Stored records
----------------
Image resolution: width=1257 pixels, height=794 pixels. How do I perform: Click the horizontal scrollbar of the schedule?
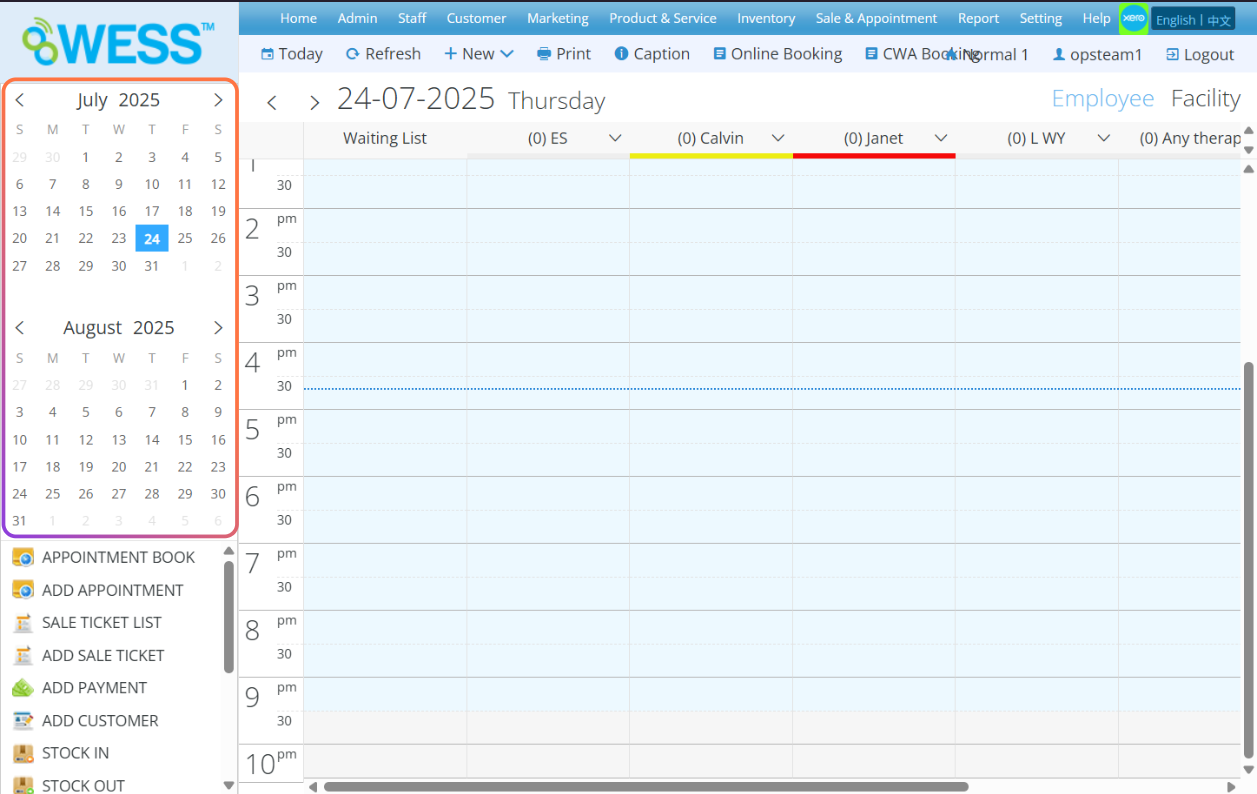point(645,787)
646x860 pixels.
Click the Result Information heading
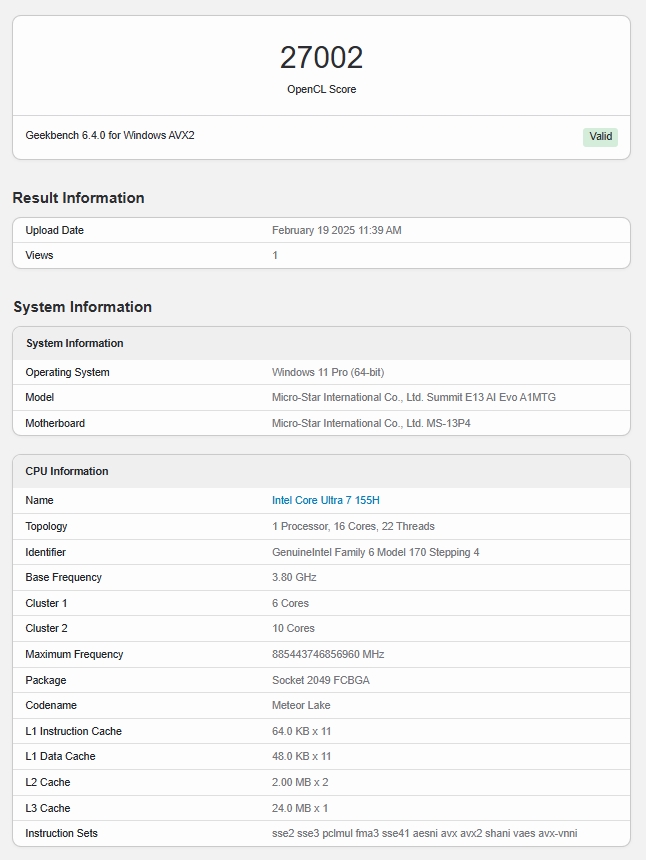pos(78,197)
----------------
> **WHAT TO DO**: Every record must be returned exactly. Leave its pictures out.

> **YOUR SOLUTION**:
Image resolution: width=1257 pixels, height=794 pixels. How do I perform: Click the horizontal scrollbar of the schedule?
point(645,787)
646x860 pixels.
Click the Result Information heading
pos(78,197)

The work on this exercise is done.